On la cite d’ailleurs presque toujours de façon tronquée. Dans les Historical Essays and Studies, le passage se poursuit ainsi : « Power tends to corrupt, and absolute power corrupts absolutely. Great men are almost always bad men, even when they exercise influence and not authority, still more when you superadd the tendency or the certainty of corruption by authority. » [Le pouvoir tend à corrompre, et le pouvoir absolu corrompt absolument. Les grands hommes sont presque toujours des hommes mauvais, même lorsqu’ils exercent une influence et non une autorité, plus encore lorsqu’on y ajoute la tendance ou la certitude d’une corruption par l’autorité.]

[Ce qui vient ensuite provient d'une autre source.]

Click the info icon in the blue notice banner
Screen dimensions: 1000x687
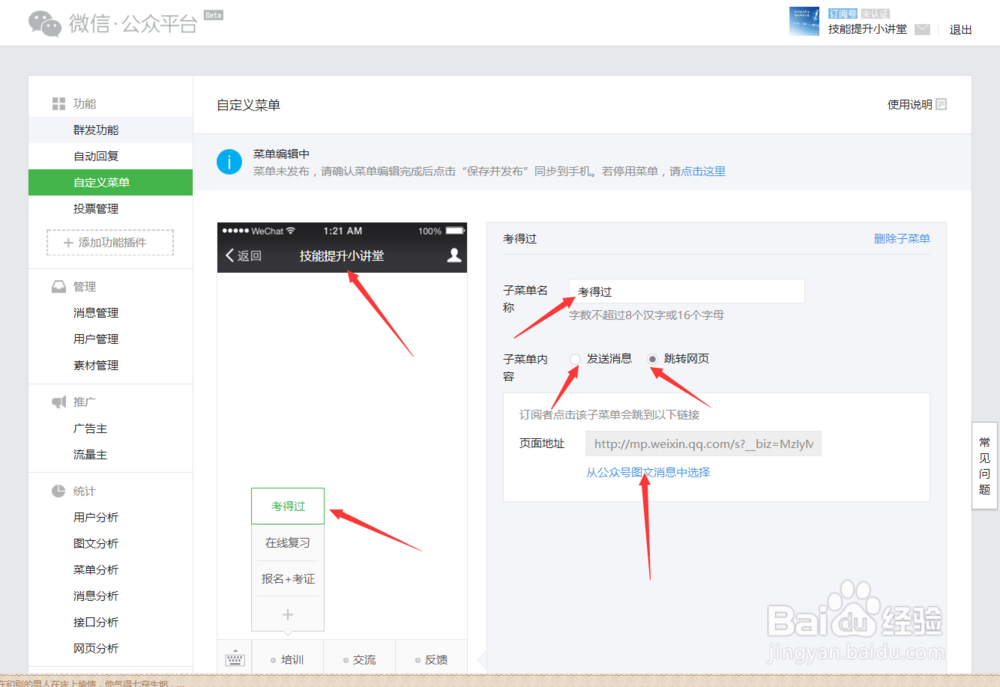click(x=229, y=162)
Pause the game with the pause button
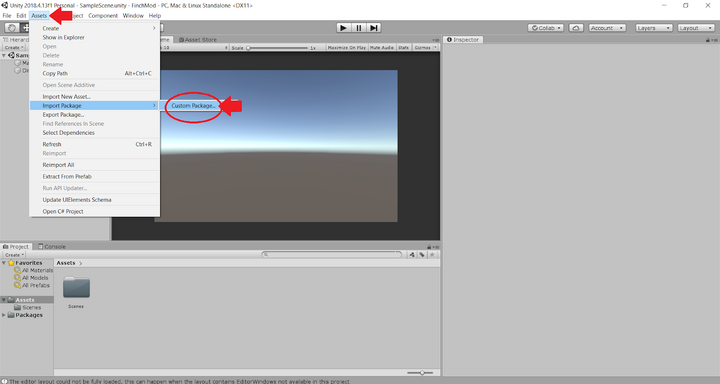 tap(359, 28)
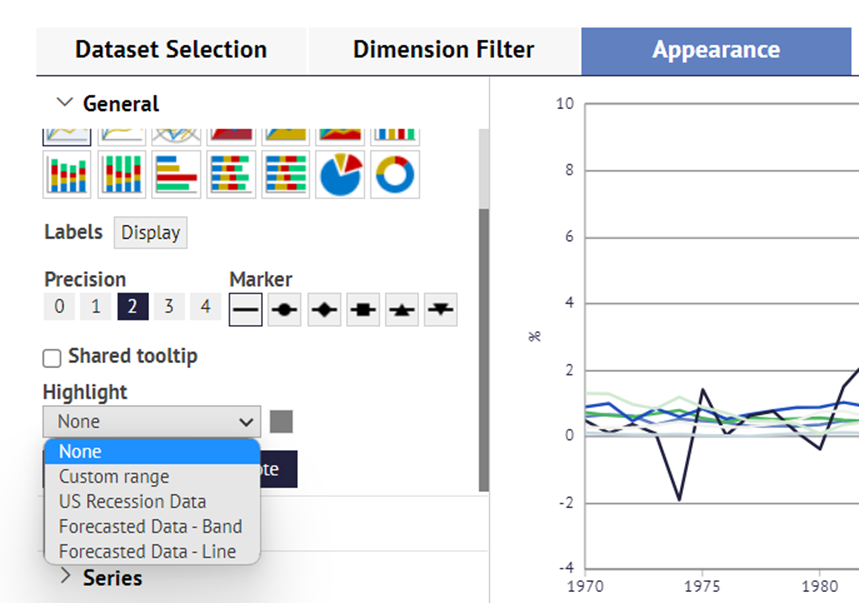Set precision to 0 decimals
Image resolution: width=859 pixels, height=603 pixels.
pos(59,306)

Acton tournait autour de cette idée depuis dix ans. Le 26 février 1877, il prononça un discours devant la Bridgnorth Institution, à l’Agricultural Hall, publié plus tard en ouverture de The History of Freedom and Other Essays, dans lequel il décrivait le pouvoir illimité qui avait ruiné la démocratie athénienne comme ce « qui ronge la conscience, endurcit le cœur et égare le jugement des monarques ». Il s’agit du même jugement, mais dans une phrase beaucoup plus lourde. Ce que la lettre de 1887 apporta, ce fut la formulation.

Ce texte est un favori des recueils de citations et figure toujours dans les anthologies. Si l’on cherche la formule exacte « power tends to corrupt, and absolute power corrupts absolutely », c’est bien Acton qu’il faut chercher.

Même si c’est Acton qui a forgé l’expression, il n’en a pas inventé l’idée. Une pensée similaire avait déjà été exprimée par un autre homme politique anglais lui aussi bien pourvu en noms, William Pitt l’Ancien, comte de Chatham. Pitt le déclara dans un discours de 1770 :

« Unlimited power is apt to corrupt the minds of those who possess it » [Le pouvoir illimité tend à corrompre l’esprit de ceux qui le détiennent]

Pitt s’exprimait devant la Chambre des lords le 9 janvier 1770, en réponse à Lord Mansfield, dans le débat sur l’affaire de John Wilkes, ce député qui avait été à plusieurs reprises exclu de la Chambre des communes après avoir remporté son siège. Sa phrase, comme celle d’Acton, n’est généralement citée que jusqu’à sa première proposition. Elle se poursuit ainsi : « and this I know, my Lords, that where law ends, tyranny begins ! » [Et je sais ceci, Mes Lords, que là où finit la loi commence la tyrannie !]

Acton s’est probablement inspiré des écrits du poète et homme politique républicain français Alphonse de Lamartine. Une traduction anglaise de son essai France and England : a Vision of the Future fut publiée à Londres en 1848 et comprenait ce passage :

“It is not only the slave or serf who is ameliorated in becoming free. The master himself did not gain less in every point of view, for absolute power corrupts the best natures.” [Ce n’est pas seulement l’esclave ou le serf qui gagne à devenir libre. Le maître lui-même n’y gagne pas moins, à tous points de vue, car le pouvoir absolu corrompt les meilleures natures.]

On ne sait pas avec certitude si c’est Lamartine ou son traducteur anglais anonyme qui peut revendiquer la paternité de l’idée que « le pouvoir absolu corrompt ». Ce dont on est sûr, c’est que cette formule est antérieure à la version plus célèbre de Lord Acton. On ignore en revanche si Acton connaissait l’essai de Lamartine.

Conclusion

« Absolute power corrupts absolutely » est l’un de ces proverbes que l’expérience du comportement humain semble constamment confirmer.

Elle fut forgée par le noble anglais Lord Acton en 1887, en s’appuyant sur des idées similaires déjà exprimées par plusieurs de ses contemporains.